Selection =>
::::::
Monday, September 28, 2009

Water Floods and improving oil flow

I am going to insert a topic here before going on to Carbonates, as I had mentioned doing in the last post, because it will help to explain a developing problem that comes when extracting oil from rocks such as chalk. And, because I used this example in my original post let me again start by creating an analogy.

The oil business is one of great complexity and there are some challenges even in trying to explain some of the basic reasons why, when price goes up, producers can't just turn a tap and pull more oil out of the underground reservoir.

I was trying to think of a way of explaining it, and offer the following, in the hope that not too many of those who know reality will be offended at the simplification.

Way back at the beginning of the current Elizabethan era it used to be fun, after dinner, to float cream on top of coffee. I still do it when the cream is of the right sort, and it gives the coffee a different taste. Putting the cream over the coffee is a bit of a challenge, you start by using the back of a spoon, and when you get better pour it down the side of the cup.
::::::
Dataset rows

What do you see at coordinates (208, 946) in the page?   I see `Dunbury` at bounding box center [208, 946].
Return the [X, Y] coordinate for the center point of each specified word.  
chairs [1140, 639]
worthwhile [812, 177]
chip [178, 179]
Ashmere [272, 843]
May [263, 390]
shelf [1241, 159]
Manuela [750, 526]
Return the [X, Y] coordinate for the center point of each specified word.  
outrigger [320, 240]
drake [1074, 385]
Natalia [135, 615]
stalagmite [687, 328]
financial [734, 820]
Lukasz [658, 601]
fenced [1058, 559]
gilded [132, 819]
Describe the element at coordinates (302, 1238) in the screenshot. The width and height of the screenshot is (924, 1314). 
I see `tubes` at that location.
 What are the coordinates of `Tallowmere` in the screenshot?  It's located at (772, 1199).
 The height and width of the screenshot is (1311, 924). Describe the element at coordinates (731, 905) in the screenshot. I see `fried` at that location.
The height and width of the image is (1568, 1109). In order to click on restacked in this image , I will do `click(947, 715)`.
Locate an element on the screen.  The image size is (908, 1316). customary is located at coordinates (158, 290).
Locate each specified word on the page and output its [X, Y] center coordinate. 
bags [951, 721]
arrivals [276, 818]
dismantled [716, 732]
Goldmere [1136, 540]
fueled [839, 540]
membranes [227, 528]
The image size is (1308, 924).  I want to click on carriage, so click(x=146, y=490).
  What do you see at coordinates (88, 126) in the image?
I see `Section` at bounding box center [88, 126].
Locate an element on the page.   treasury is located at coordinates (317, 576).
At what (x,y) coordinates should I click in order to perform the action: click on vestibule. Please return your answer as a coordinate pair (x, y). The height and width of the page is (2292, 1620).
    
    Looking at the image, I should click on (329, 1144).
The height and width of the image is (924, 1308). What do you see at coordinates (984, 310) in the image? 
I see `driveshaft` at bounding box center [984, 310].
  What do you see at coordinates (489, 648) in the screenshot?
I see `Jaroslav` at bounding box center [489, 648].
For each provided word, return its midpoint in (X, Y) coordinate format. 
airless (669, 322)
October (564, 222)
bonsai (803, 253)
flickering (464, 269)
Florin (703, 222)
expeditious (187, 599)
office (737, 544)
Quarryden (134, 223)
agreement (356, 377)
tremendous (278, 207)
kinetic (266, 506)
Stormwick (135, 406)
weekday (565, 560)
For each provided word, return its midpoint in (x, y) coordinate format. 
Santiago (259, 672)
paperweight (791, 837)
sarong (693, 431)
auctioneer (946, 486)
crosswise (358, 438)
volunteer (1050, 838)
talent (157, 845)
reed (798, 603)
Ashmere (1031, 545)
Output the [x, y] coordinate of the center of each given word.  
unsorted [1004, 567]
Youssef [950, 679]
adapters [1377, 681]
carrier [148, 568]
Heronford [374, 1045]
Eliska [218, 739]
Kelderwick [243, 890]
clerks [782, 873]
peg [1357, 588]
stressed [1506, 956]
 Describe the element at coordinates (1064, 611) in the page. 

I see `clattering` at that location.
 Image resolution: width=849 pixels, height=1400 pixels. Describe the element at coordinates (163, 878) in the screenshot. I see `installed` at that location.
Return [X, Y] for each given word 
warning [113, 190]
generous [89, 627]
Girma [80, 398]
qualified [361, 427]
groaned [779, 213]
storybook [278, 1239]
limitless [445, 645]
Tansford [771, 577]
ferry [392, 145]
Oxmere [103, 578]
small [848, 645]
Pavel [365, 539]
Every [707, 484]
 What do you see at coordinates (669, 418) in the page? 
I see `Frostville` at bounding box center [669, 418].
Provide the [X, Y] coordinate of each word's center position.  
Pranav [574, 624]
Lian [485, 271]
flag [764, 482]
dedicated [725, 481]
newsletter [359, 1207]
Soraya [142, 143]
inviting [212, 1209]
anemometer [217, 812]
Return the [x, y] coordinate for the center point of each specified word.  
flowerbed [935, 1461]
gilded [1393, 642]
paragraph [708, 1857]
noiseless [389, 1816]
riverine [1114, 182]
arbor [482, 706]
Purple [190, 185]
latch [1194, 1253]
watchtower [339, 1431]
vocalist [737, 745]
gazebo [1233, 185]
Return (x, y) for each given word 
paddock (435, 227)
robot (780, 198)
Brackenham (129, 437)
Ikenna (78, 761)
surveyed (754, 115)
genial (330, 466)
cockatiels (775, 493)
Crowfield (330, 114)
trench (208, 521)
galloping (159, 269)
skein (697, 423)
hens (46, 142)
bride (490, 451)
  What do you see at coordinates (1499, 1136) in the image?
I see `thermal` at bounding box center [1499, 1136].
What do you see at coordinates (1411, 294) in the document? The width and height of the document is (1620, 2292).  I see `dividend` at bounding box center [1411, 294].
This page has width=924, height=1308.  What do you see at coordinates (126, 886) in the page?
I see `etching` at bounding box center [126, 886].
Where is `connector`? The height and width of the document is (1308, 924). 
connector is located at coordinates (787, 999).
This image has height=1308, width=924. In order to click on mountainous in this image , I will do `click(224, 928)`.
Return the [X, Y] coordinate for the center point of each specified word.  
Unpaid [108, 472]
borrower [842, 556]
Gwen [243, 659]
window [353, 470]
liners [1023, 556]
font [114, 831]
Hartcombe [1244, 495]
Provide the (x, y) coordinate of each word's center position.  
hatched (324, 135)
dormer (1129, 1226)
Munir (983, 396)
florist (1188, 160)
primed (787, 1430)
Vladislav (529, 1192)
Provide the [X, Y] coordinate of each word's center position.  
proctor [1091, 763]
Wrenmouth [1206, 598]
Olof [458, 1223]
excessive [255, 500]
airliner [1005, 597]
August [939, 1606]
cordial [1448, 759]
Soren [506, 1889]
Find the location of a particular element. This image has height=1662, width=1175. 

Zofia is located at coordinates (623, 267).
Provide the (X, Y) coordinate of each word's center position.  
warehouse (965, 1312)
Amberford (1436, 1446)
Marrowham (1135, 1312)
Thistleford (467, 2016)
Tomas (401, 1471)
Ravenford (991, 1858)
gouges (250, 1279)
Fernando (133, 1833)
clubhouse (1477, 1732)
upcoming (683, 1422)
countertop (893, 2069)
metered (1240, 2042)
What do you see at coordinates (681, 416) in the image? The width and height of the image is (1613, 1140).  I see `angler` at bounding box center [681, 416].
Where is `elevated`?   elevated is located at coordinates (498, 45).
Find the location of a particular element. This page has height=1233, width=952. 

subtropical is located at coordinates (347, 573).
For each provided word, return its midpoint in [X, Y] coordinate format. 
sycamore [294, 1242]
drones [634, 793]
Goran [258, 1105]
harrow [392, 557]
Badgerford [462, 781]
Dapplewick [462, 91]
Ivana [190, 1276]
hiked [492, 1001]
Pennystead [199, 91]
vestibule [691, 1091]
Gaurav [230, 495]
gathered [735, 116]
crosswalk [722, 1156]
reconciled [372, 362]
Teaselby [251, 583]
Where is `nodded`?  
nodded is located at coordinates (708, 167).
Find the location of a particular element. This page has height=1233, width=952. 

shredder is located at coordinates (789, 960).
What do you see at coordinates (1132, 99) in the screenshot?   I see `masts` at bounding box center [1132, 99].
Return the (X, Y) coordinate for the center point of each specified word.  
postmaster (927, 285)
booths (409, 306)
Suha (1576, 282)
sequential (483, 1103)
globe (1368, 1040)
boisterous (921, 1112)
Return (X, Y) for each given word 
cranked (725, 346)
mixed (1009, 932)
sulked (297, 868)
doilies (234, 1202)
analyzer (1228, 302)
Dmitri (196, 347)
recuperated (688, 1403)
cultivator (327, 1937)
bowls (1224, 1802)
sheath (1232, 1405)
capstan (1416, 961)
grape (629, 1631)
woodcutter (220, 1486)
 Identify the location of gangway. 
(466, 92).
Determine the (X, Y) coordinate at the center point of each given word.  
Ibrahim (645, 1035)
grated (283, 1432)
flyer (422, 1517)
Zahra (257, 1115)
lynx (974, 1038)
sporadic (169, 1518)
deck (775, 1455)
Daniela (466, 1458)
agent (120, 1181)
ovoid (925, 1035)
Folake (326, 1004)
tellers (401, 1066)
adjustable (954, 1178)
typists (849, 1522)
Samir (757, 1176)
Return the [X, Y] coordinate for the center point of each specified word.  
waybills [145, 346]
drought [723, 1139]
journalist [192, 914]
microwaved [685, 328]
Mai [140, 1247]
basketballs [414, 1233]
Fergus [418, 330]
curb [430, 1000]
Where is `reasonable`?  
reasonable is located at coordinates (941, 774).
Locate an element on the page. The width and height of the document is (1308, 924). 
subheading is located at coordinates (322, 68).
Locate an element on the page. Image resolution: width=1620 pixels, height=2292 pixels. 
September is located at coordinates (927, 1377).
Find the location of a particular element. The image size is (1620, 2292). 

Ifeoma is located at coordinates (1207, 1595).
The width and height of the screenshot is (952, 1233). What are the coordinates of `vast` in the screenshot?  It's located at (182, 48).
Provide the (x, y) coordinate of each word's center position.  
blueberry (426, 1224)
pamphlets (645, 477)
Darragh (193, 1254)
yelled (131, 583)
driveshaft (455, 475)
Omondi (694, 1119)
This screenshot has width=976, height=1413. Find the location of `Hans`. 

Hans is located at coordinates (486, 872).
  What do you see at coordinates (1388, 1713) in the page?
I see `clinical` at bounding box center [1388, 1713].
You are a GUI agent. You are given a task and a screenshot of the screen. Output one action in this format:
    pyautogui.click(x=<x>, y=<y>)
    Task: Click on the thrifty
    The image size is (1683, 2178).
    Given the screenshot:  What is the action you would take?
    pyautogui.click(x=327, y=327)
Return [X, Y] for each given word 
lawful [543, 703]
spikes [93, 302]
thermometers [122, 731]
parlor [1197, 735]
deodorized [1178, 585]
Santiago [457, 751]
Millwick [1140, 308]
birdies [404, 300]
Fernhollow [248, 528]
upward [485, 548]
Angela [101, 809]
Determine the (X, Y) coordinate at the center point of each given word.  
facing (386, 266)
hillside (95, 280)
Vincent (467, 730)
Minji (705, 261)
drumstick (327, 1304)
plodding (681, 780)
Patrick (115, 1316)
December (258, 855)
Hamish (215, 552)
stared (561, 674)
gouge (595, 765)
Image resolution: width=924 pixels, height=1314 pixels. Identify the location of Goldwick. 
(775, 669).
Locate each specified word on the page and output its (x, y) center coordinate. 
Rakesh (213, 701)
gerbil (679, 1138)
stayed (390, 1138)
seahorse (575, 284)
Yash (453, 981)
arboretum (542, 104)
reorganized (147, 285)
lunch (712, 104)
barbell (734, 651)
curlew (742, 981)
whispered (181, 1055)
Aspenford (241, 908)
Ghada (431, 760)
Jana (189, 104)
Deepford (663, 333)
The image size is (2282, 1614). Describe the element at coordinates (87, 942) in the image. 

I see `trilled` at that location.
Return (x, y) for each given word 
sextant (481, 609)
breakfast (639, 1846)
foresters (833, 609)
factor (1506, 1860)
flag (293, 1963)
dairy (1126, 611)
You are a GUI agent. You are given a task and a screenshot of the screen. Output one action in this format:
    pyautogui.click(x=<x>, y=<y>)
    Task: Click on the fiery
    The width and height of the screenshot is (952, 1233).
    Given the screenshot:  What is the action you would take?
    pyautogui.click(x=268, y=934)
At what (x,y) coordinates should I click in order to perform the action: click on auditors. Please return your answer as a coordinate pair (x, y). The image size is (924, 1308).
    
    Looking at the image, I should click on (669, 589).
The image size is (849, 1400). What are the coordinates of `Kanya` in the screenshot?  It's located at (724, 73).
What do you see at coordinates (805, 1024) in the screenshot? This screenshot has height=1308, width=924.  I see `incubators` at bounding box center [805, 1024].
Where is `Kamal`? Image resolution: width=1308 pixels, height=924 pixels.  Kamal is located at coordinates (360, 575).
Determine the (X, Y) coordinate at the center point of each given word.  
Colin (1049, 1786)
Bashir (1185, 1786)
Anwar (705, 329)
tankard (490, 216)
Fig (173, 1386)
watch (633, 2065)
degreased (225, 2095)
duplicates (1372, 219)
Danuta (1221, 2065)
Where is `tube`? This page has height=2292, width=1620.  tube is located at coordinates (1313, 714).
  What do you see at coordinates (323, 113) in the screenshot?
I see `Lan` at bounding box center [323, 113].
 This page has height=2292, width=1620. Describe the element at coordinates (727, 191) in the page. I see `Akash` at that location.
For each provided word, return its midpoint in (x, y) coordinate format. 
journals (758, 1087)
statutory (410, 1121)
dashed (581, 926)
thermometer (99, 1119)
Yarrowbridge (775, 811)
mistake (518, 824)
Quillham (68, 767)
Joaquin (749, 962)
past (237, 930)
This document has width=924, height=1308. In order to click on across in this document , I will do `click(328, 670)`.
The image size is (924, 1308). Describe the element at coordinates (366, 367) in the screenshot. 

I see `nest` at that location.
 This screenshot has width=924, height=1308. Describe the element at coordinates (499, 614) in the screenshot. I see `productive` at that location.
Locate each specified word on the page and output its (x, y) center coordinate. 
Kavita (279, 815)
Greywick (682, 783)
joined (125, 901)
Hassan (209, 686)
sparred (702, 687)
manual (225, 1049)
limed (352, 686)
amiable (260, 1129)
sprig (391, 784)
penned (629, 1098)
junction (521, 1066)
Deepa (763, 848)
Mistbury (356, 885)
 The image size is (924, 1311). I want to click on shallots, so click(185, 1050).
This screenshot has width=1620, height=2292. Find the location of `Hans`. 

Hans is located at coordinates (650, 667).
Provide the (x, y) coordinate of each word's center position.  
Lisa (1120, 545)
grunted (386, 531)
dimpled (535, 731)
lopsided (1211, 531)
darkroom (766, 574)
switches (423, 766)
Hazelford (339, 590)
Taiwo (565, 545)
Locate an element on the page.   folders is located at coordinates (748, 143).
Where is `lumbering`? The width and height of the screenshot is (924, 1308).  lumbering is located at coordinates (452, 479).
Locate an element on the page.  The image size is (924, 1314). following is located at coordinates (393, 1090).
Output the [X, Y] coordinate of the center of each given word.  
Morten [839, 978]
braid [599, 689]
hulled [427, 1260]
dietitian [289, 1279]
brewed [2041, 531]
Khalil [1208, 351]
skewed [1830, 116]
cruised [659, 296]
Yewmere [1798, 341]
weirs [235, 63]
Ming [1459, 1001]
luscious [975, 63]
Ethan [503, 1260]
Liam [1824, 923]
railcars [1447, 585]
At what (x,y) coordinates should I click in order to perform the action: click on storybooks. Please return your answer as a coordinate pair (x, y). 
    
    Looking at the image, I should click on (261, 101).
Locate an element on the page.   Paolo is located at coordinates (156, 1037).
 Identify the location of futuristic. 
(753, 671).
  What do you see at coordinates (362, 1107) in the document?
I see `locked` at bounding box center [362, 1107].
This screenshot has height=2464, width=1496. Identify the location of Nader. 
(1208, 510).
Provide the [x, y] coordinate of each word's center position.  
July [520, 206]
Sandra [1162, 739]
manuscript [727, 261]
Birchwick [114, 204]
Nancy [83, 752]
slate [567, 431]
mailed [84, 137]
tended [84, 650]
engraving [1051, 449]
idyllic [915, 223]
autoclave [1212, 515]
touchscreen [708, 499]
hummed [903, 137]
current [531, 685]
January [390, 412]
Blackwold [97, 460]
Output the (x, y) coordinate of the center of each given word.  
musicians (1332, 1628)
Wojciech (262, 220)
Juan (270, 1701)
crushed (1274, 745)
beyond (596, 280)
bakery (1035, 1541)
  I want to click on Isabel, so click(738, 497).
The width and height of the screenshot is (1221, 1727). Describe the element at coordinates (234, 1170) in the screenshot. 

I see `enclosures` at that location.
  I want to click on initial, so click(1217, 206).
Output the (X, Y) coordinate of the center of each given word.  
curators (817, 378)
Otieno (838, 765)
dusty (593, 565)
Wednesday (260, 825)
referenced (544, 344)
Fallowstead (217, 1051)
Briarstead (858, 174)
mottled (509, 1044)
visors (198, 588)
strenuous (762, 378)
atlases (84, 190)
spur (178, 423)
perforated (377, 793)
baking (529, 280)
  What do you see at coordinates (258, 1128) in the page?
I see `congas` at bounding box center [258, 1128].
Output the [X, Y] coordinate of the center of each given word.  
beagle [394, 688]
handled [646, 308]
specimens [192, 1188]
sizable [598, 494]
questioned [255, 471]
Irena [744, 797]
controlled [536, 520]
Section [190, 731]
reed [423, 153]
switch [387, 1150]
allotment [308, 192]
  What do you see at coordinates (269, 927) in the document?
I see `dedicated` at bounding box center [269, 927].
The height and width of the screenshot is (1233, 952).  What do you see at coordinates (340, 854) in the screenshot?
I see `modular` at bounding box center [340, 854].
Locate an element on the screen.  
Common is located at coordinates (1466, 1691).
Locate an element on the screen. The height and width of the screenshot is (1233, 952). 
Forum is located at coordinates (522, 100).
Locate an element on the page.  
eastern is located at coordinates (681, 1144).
::::::
Set task 1 => In the post on water floods, change the passage between "I was trying" and "at the simplification.", inclusive, so that "offended" becomes "annoyed".
Set task 2 => In the post on water floods, what topic was the writer planning to cover before inserting this one?
You won't need the records for anything here.

Solution 1 =>
I was trying to think of a way of explaining it, and offer the following, in the hope that not too many of those who know reality will be annoyed at the simplification.

Solution 2 => Carbonates